相続人が助かる相続準備とは?
LASISAの記事に、「親がしてくれていたら助かる相続準備」に関する調査結果が報告されております。調査結果とその理由は以下のようになります。
- マイナスの資産も含めてリスト化することにより、借金を相続してしまうリスクを低減できる。
- 相続財産が整理されていると、手続きがスムーズに進む。
- どのような資産があるのかを把握することによって、事前に手続きなどの計画が立てられるから。
- 亡くなってからの煩わしさが、少しは軽減されると思う。
- 節税効果を期待する。
- 一部の資産を前倒しで受け取ることで、相続時の手続き負担を減らせるというメリット。
- 公正証書遺言を準備してくれれば、紛争の種を防げる。
- 相続発生時に他の相続人と揉めるのではないかと懸念しているから。
- 相続時の争いを避けたいから。
こうして、調査結果を見てみますと、相続人は「明確な情報の提供」と「負担の軽減」を重視していることが分かります。
資産をリスト化し財産を明確に把握したり、遺言書で親の意思をはっきり伝えてもらったりしたいと考えている相続人が多い。そのためにも、生前対策は重要だと思いますし、一度考えてみてはいかがでしょうか?
また、この記事には相続税対策のために、生前から不動産等の購入を検討しているという方が非常に多いと紹介されておりました。現金1000万円より不動産を購入した方が1000万円の価値が下がりますので、その分相続税対策になるということですね。1000万円を現金で持っている場合には相続財産に加算されるのは1000万円ですから・・・
更に相続税対策を考えるのであれば、不動産をご購入される際に、330㎡以下の宅地にしておけば小規模宅地等の特例も受けられる可能性もありますのでご検討されてはいかがでしょうか。

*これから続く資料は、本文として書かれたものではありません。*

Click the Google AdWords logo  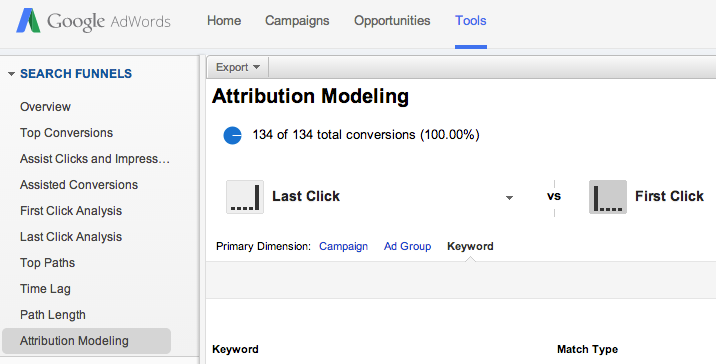coord(93,21)
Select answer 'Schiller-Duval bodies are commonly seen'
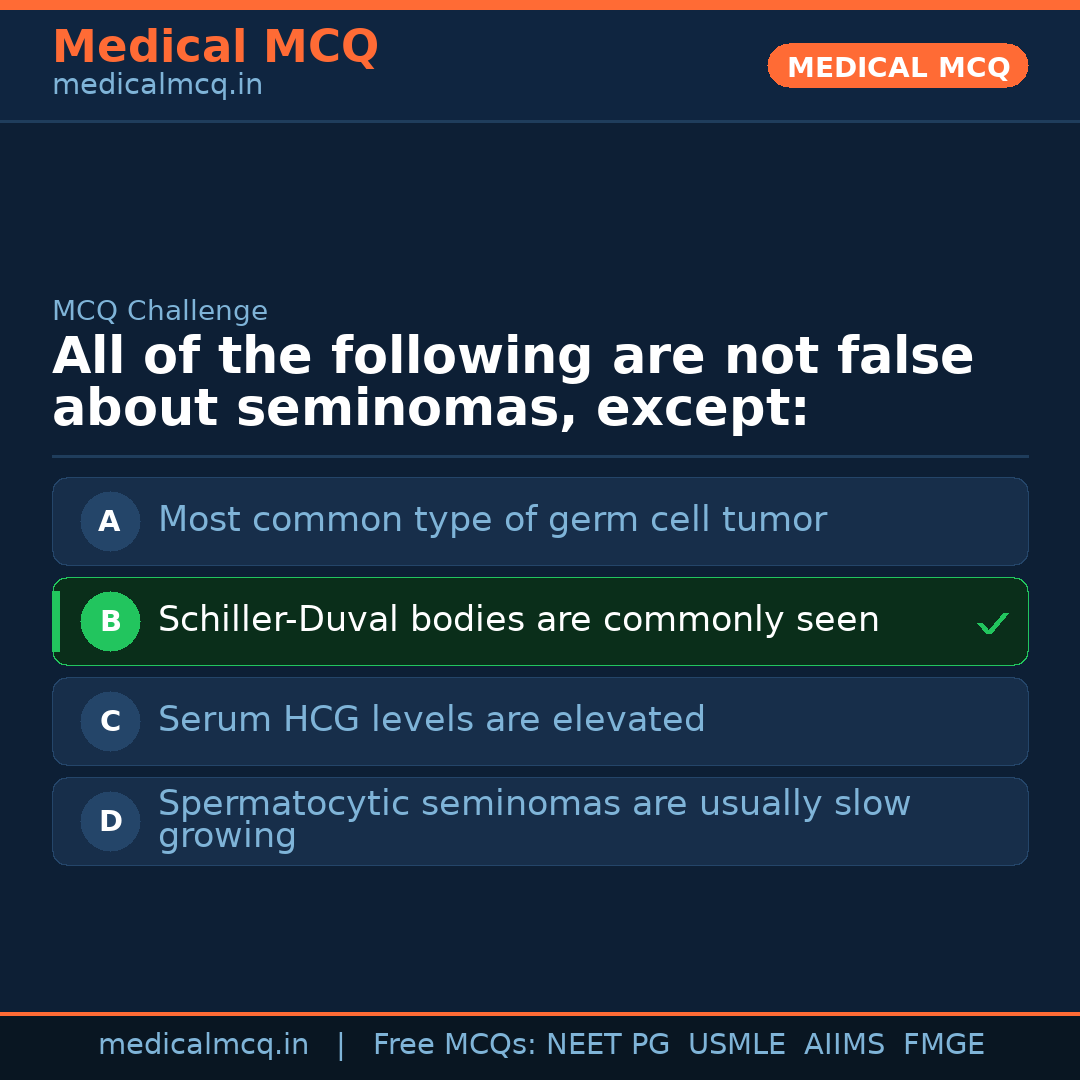1080x1080 pixels. (x=518, y=620)
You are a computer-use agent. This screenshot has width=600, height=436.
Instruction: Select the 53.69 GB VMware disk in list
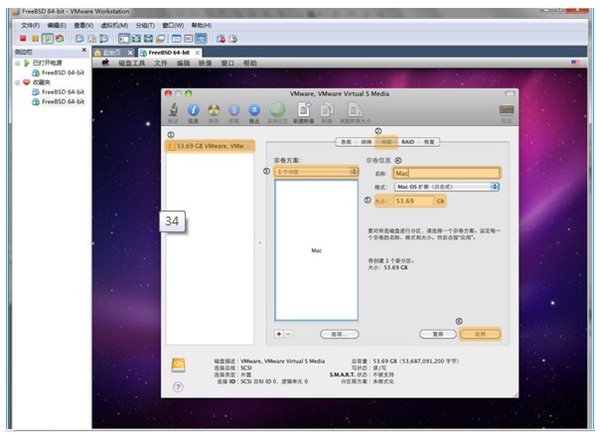tap(210, 146)
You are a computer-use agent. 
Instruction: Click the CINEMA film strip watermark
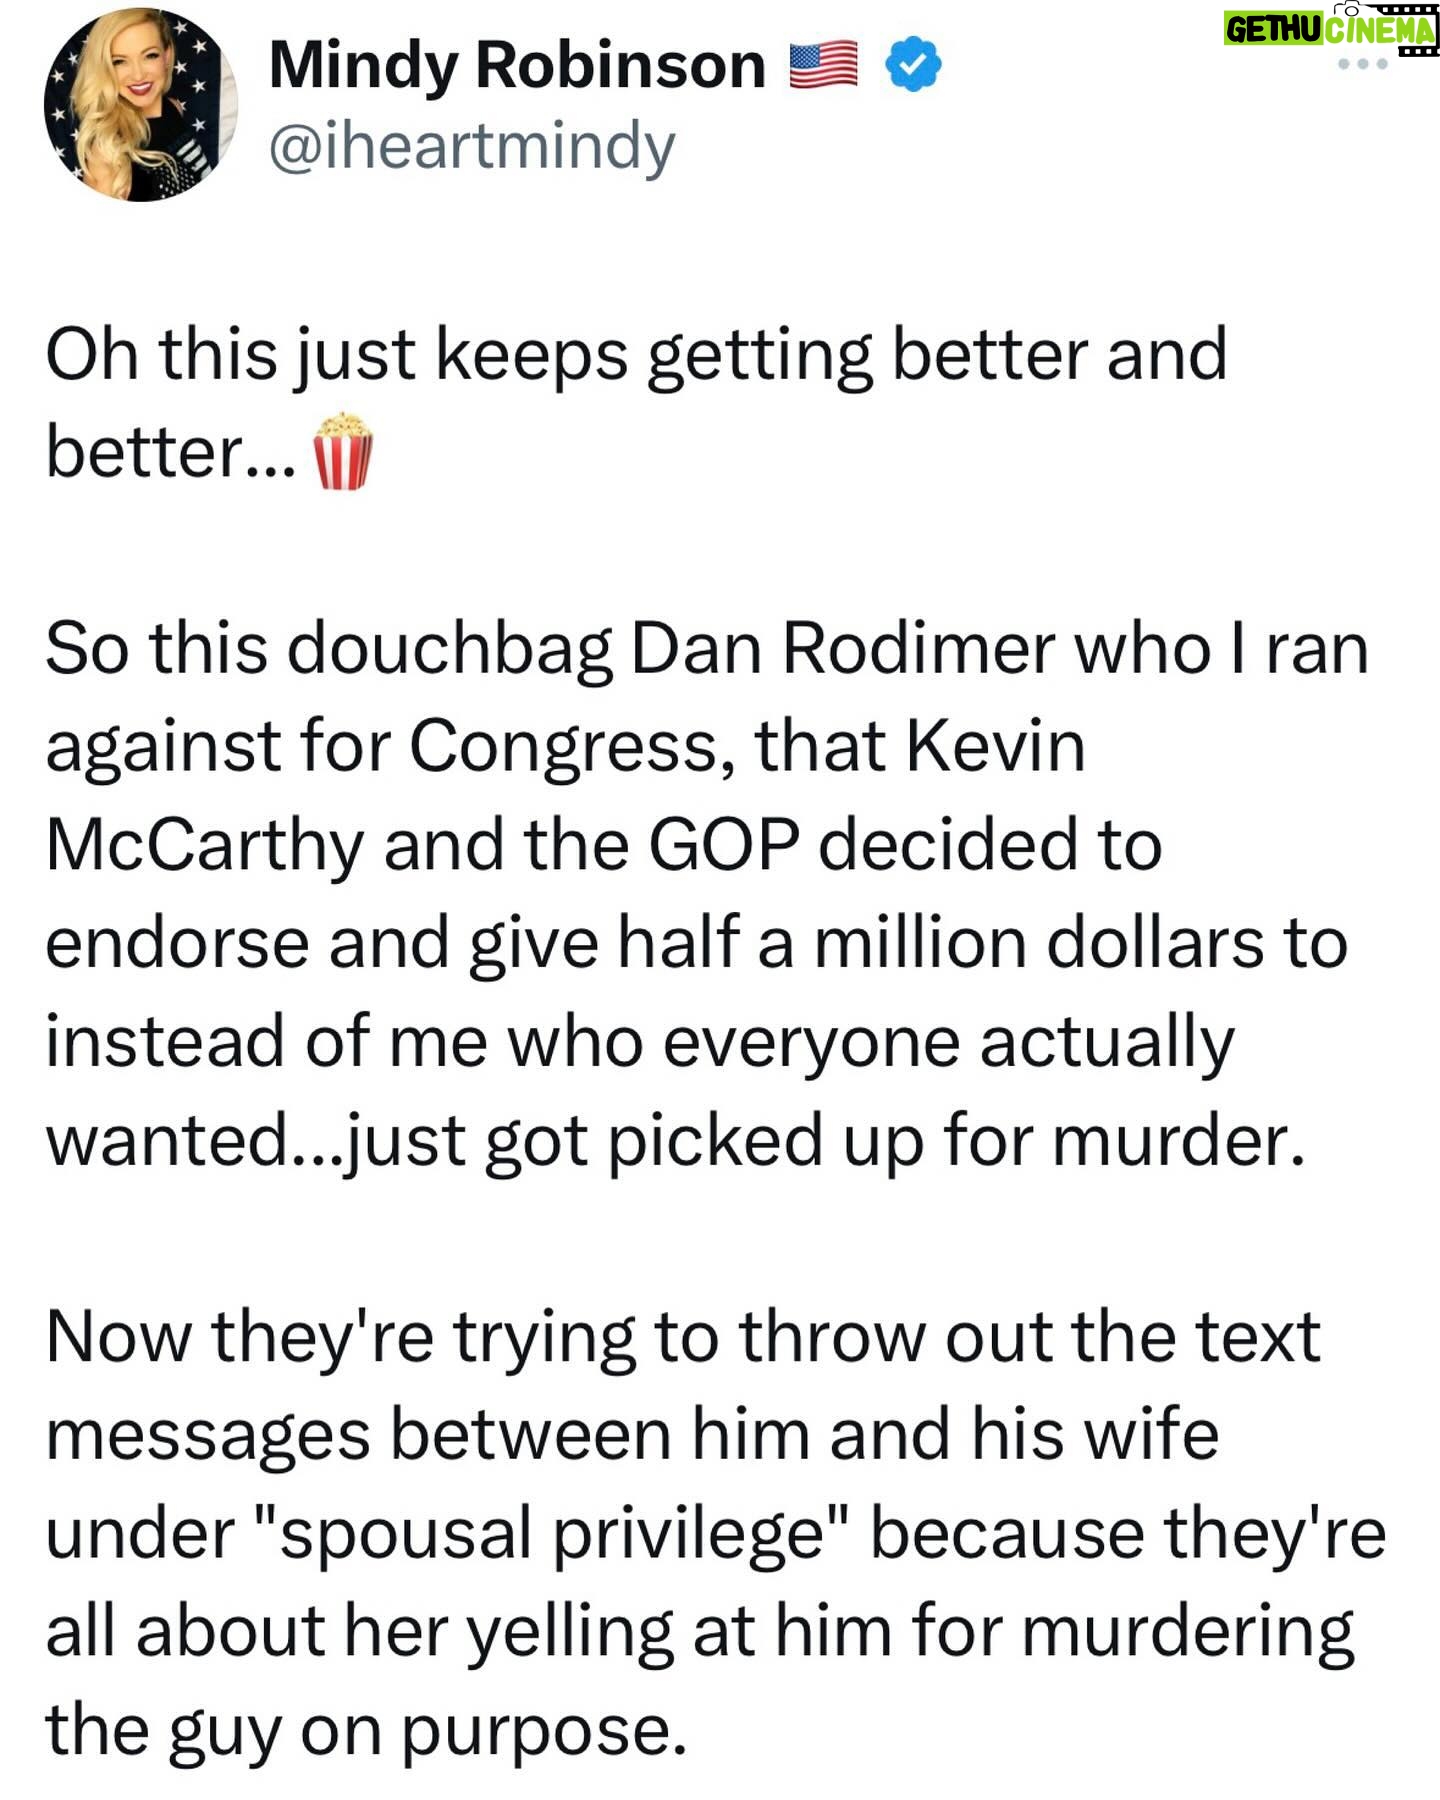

小規模宅地等の特例には、居住用宅地、事業用宅地、貸付事業用宅地などありますが、一定の要件を満たす宅地等については最大で80%評価額を下げて相続税の負担を軽減という制度になります。
宅地が路線価や倍率方式により1000万円だったとしても、小規模宅地等の特例に該当すれば最大800万円軽減されるので相続税を軽減できるということになります。
居住用宅地を例に挙げて要件等を簡単にご紹介したいと思います。
まず、適用があるのは➀配偶者➁同居親族➂別居親族の場合に限られます。
➀配偶者の場合、条件はありませんが、➁同居親族の場合には、同居中の親族、生計を一にしていた親族が居住していた土地で、相続開始から相続税の申告期限まで引き続き所有し、住み続けることが条件となります。また、➂別居親族の場合は、配偶者の同居親族の居なく、3年以上借家であったりと様々な条件があります。(家なき子特例)
詳しくは税理士の先生にご相談ください。